Non posso dimenticare l'insistenza, direi quasi l'ansia, con cui mi domandava: "Quando andiamo a visitare le parrocchie?". Un'ansia che cresceva via via che peggioravano le sue condizioni di salute. E quando non ha più potuto andare di persona nelle parrocchie, come si ricorderà, ha voluto ricevere altre sedici comunità parrocchiali in Vaticano. Ancora nel gennaio 2005 aveva in mente di ricevere appena possibile quelle che ancora lo attendevano: un desiderio che ha portato con sé, entrando nella casa del Padre.
Ogni visita era preparata con cura: Giovanni Paolo II, infatti, voleva conoscere la realtà della parrocchia in cui si sarebbe recato, e teneva a conoscerla proprio dalla voce dei sacerdoti a cui era affidata. Così ogni incontro era preceduto dal pranzo o dalla cena con i parroci e i vicari parrocchiali, insieme al vescovo di settore e al cardinale vicario, in un clima di grande familiarità e semplicità. Molte volte ho potuto constatare quanto questi incontri abbiano toccato il cuore dei sacerdoti di Roma.
Numerose visite alle parrocchie - è bene sottolinearlo - sono state compiute durante lo svolgimento di due grandi eventi pastorali che, per volontà di Papa Wojtyla, hanno segnato la vita della Chiesa di Roma dalla metà degli anni Ottanta fino alle soglie del grande Giubileo del 2000: il Sinodo pastorale diocesano e la missione cittadina. Il primo (...) si è rivelato una grande scuola pratica dell'ecclesiologia di comunione del concilio Vaticano ii, e ha poi avuto uno sviluppo fecondo e originale nella missione cittadina, una sorta di testamento pastorale che Giovanni Paolo II ha affidato alla sua diocesi, guardando a una Chiesa non ripiegata su se stessa, non sfiduciata, a una Chiesa che brucia dell'amore di Cristo. Uno sguardo che egli ha sempre rivolto alle comunità della sua diocesi, assicurando una parola di incoraggiamento e di speranza di fronte alle inevitabili difficoltà del cammino di fede.

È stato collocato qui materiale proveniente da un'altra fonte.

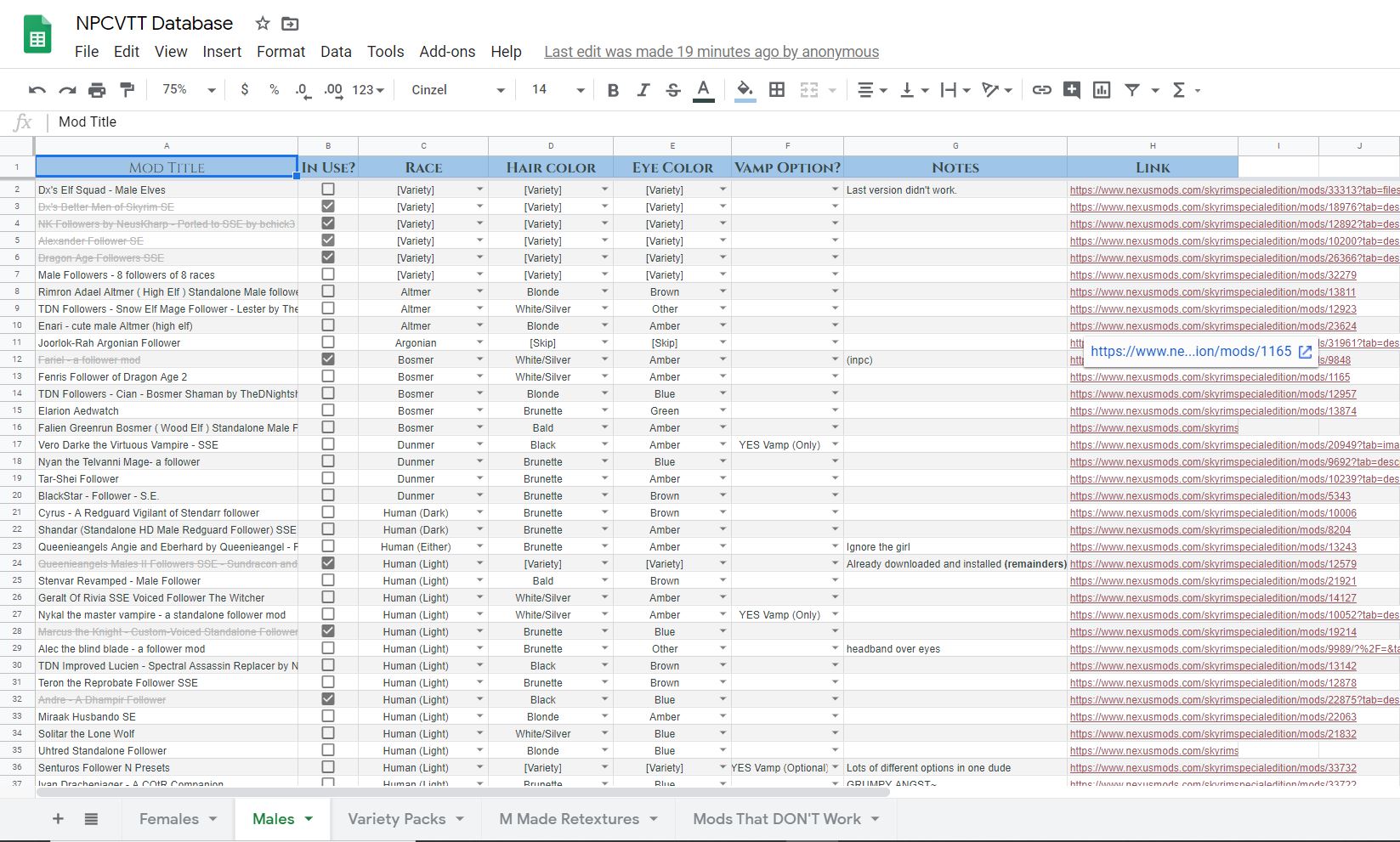1400x842 pixels.
Task: Click the Undo arrow icon
Action: click(37, 90)
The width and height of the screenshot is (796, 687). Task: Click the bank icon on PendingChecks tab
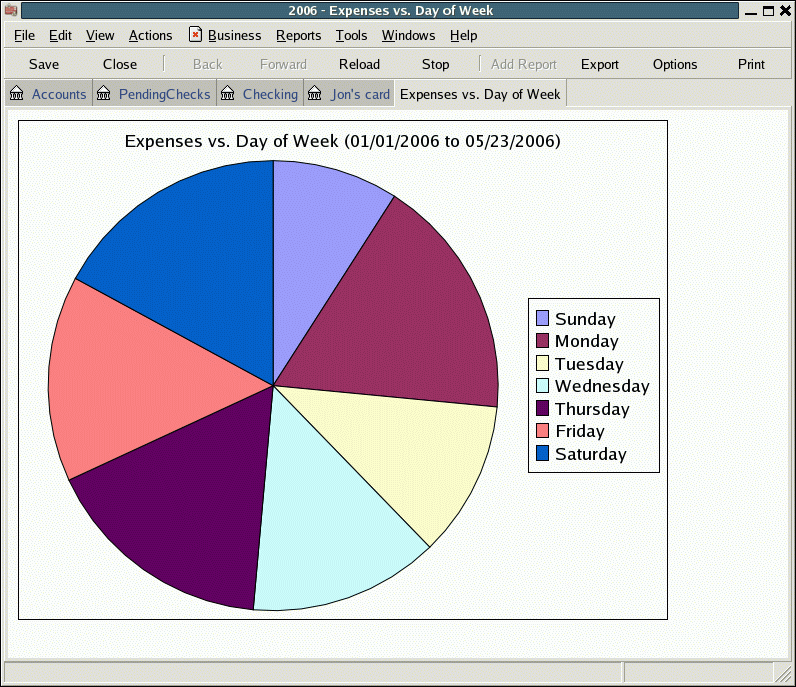coord(103,94)
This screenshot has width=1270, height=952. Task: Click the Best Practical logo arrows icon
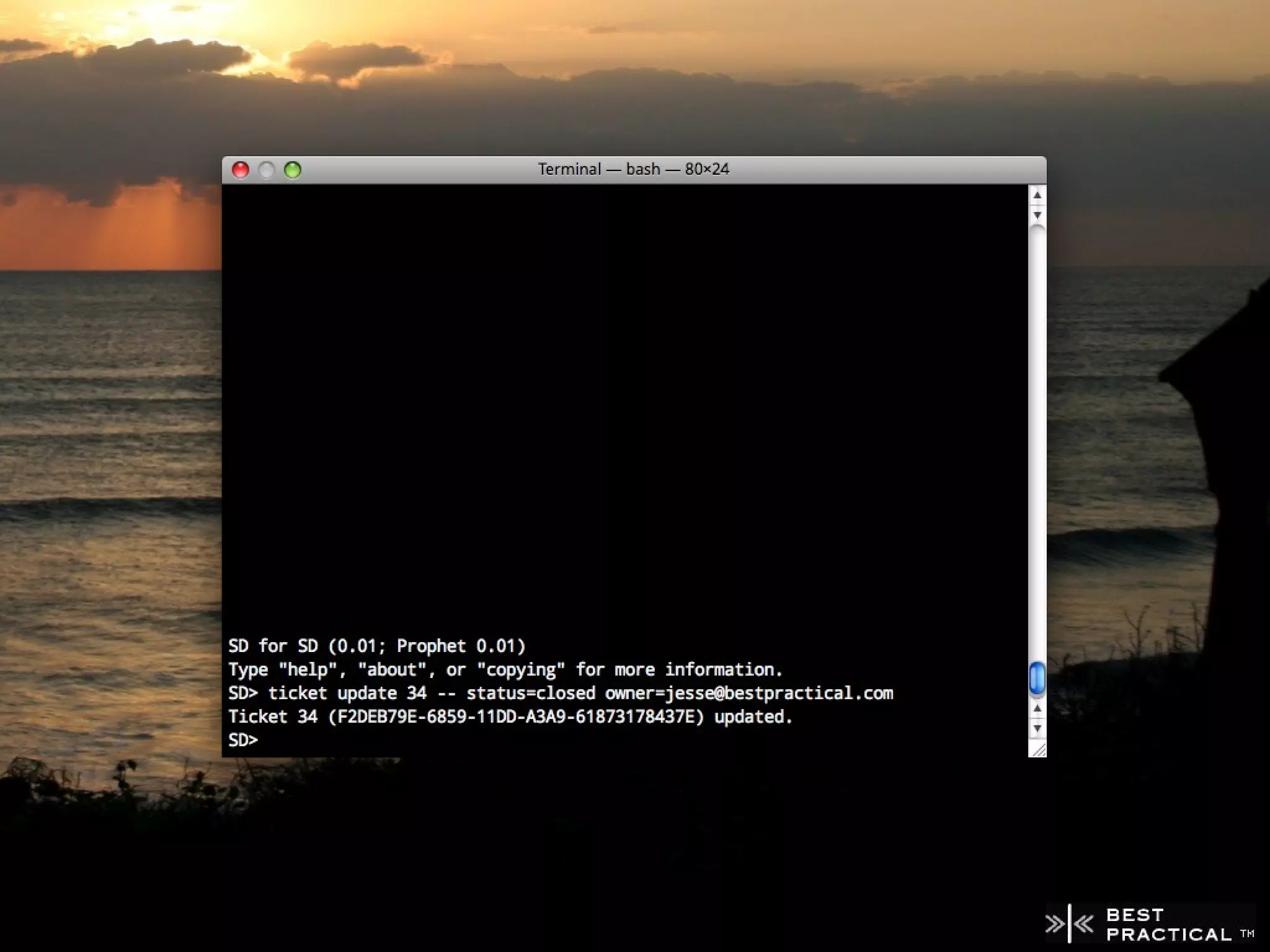coord(1070,923)
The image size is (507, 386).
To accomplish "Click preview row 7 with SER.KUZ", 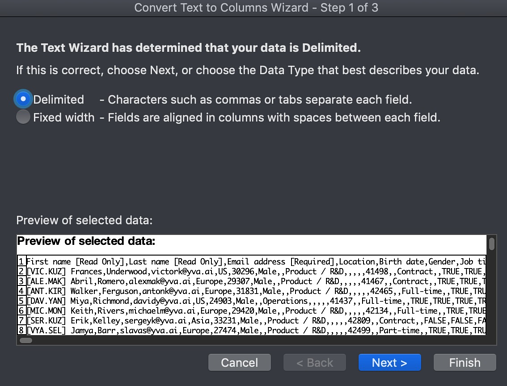I will tap(252, 320).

Ovunque al primo posto c'è stata la dimensione della preghiera: come non ricordare l'importanza attribuita da Papa Wojtyla alla celebrazione eucaristica, momento centrale di ogni visita alle parrocchie, o la grande intensità della sua preghiera, nel ringraziamento dopo la messa celebrata in una parrocchia? Davvero la preghiera era il suo respiro vitale, che gli consentiva di dare vigore all'azione evangelizzatrice. Un'azione che (...) l'ha condotto perfino nella casa di una famiglia romana, mostrandolo visibilmente primo missionario della sua città.
Tutta la cura dedicata da Giovanni Paolo II alla Chiesa (...) è stata del resto orientata alla missione e all'evangelizzazione, partendo dalla consapevolezza che solo in Gesù Cristo, morto e risorto, si realizza la salvezza dell'uomo.